Well, to begin with, my problem with Numbers 31 is not the
death of children, it's the
murder of children with no morally sufficient reason given (not to mention the sexual exploitation of young girls). And I don't think that reading a story like that should shake one's faith in the Most High or in His goodness if one has such a faith. Rather, it should shake one's faith in the book that claims that this is an accurate portrayal of the Most High. See that's been my problem all along. I have no problem with an a priori belief in God. Some people think that such an entity is necessary to properly ground an ethical system or to make sense of the world. I don't but fair enough.
So I think it can be reasonable to take a
belief on faith but I don't think it's necessarily reasonable to take an entire
belief system on faith, especially when it's just one belief system among many that exist or have existed. When I push you for your reasoning, this is what I'm getting at. I can understand why you might believe in a creator, but I have yet to see a reason to accept Yahweh over say, Quetzalcoatl or, to use an example near and dear to many an atheist, the Flying Spaghetti Monster.
So I think there is such a thing as reasonable faith. But, at some point, you do need a reason for believing some things to be true--especially if you're going to be completely devoted to those things to the point that you will kill or die for it. So no, I don't think faith is a game changer.
Free$peech wrote:
There is a possibility that at some point, due to human nature, I think we stopped seeking the unseen when our senses, or our five basic pleasures, were satisfied. A possibility...
Maybe. I tend to think that we just have a tendency to describe anything we don't understand as supernatural or "unseen" if you'd prefer. As our understanding grows, there's less that's considered supernatural. We figured out how lightning works, for example, and so no one believes in Thor anymore. And then there's the paranormal. I remember hearing about a scientist that believes that telepathy is possible and that quantum mechanics provides a possible mechanism (a principle called spooky action at a distance). If he were able to prove that then it would cease to be "paranormal" or "supernatural" it would just be science.
Still, the vast majority of energy and matter in the universe is described as "dark" because we don't yet understand it. So there's that. Plus, every time we figure out an answer to something, that answer inevitably raises more questions. Evolution, for example, adequately answers a lot of questions about the origins of life, but raises the question of abiogenesis or how "simple" organisms could have possibly come from chemical compounds. And questions like this have actually led some scientists and scientifically informed folks to come to
accept God!
So I don't think that God and science are really at odds with one another. For a period of a few hundred years, the Muslim world was at the forefront of the scientific community in large part because Islamic thinkers considered science to be about revealing the beauty of Allah's creation. And for this reason, most of the stars that have names have Arabic names and a lot of mathematical terms are derived from the Arabic, like algebra and algorithm. And then there are believers today like Francis Collins, who is the Director of the NIH and one of the world's foremost geneticists.
As far as this goes:
Free$peech wrote:
So then, let me re-introduce this seemingly basic need to know everything, like how old is the earth and knowing that there are volcanic eruptions on one of the moons of Jupiter--Information accounted for, and so what? How does this information help the human condition, and would spending more time considering the unknown be more beneficial to man? And, when it is not beneficial to humanity, we have to consider its purpose and its vanity.

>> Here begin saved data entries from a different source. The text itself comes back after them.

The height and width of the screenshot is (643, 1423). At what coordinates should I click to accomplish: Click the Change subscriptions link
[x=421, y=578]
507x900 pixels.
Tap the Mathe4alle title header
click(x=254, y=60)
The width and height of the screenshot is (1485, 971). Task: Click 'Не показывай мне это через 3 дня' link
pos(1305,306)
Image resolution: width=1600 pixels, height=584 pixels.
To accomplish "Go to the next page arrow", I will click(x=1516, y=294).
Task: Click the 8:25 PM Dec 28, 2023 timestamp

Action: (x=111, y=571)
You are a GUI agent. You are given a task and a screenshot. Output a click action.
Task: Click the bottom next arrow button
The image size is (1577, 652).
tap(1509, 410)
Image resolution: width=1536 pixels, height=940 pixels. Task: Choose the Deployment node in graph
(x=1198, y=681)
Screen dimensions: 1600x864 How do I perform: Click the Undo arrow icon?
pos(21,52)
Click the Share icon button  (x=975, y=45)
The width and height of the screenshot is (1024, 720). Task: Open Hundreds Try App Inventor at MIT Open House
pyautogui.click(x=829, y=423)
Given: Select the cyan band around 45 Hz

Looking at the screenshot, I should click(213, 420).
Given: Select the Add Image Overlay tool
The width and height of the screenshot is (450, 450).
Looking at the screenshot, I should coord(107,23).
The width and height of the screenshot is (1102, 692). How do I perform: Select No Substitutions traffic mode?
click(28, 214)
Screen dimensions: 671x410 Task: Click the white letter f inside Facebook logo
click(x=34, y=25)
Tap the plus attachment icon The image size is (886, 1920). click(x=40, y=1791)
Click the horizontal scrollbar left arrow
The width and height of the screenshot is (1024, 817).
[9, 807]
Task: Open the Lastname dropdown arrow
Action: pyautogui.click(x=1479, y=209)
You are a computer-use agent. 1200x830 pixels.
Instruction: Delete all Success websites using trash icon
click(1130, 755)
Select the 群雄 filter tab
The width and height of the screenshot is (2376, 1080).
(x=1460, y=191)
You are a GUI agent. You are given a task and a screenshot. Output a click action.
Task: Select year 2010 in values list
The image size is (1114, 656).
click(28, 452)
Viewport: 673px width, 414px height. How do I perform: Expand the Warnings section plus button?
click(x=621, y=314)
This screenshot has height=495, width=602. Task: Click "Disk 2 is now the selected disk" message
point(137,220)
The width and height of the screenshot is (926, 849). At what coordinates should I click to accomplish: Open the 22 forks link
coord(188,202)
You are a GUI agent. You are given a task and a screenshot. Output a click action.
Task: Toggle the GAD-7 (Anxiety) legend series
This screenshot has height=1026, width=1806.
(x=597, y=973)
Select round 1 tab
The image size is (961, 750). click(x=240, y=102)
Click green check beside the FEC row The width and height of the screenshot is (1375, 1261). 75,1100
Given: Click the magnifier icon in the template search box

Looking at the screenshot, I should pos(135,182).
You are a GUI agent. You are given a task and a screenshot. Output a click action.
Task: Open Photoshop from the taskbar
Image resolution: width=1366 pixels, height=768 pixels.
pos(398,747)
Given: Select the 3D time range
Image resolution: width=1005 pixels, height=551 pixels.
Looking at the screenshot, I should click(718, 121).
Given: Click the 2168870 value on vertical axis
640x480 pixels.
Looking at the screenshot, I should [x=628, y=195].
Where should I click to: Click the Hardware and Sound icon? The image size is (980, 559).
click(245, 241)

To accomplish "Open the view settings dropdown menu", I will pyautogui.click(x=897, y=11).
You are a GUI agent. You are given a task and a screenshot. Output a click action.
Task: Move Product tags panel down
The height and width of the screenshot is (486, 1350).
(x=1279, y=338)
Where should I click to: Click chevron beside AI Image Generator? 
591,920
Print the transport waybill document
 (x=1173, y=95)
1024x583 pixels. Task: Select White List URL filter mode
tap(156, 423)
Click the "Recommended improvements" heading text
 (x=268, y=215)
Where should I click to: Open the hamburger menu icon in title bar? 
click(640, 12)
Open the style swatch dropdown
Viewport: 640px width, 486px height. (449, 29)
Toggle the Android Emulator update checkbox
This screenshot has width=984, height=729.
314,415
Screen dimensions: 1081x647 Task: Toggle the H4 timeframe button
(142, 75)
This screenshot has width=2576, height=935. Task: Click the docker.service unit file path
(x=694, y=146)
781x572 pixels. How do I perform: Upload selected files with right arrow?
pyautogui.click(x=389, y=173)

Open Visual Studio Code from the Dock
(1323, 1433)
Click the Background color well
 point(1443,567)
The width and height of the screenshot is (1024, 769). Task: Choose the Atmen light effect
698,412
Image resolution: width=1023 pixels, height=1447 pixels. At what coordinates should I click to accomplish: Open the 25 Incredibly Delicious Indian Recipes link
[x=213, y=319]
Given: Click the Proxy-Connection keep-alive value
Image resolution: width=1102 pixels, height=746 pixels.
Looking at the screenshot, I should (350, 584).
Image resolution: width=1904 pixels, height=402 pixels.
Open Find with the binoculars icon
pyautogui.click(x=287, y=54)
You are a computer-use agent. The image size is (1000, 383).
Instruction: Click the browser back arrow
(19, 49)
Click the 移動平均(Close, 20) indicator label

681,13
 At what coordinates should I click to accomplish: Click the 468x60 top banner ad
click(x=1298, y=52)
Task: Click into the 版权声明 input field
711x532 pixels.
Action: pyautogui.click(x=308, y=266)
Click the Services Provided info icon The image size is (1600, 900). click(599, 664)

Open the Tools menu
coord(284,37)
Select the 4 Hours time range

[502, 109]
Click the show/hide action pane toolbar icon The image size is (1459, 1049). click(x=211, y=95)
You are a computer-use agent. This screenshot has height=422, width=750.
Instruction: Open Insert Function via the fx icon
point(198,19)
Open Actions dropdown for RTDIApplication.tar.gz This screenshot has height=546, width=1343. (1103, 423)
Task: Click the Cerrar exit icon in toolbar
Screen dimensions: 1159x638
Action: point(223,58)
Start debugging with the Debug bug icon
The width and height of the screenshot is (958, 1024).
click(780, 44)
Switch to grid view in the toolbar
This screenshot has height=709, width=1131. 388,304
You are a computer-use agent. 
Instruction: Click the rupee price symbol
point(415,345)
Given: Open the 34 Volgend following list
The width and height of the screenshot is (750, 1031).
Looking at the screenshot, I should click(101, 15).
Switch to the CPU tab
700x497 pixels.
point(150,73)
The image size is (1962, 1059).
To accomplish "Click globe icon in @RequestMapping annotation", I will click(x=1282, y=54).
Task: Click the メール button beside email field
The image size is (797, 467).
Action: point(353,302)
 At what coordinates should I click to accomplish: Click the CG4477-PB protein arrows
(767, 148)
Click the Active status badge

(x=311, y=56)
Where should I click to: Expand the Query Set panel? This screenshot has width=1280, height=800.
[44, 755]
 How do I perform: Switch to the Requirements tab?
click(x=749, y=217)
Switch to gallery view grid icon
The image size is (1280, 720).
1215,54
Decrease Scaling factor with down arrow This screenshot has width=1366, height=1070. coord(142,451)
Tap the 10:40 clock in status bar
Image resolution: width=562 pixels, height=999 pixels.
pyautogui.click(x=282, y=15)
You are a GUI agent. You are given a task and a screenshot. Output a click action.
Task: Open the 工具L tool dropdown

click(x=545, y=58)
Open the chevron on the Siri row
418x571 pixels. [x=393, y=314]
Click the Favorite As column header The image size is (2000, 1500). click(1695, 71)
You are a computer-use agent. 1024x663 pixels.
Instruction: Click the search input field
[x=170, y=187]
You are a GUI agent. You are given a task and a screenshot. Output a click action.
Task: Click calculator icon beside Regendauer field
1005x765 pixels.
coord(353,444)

I completely disagree. Observational cosmology, in addition to being, in my opinion, an end in itself, is important to ensuring our survival. We need to know what risks there are in space. An object called Apophis, for example, gave scientists a scare when they realized that it had a chance of colliding with the earth. Now that it's got closer they think that it's very unlikely to strike. Still, it's important that we know what might be coming for us. And it's important that we have some understanding of how we might deflect such a threat, should it exist. There's just no reason for us to go the way of the dinosaurs.
That said, there is no reason that people should be starving or be denied access to medical services in the richest country in the world. I just don't know why space exploration should be singled out as wasteful. On the government level, it's a small fraction of federal spending--15 billion for NASA compared to about 500 billion for Defense or 400 billion for Medicare.
And I would think that a believer would be, if anything, more interested in scientific discovery than a non-believer. After all, it was Galileo that said that God has written two books--the Bible and creation itself. I therefore don't understand why a believer would consider scientific questions to be a matter of "vanity." After all, if God exists then He made Jupiter and its moons and He probably made them for a reason.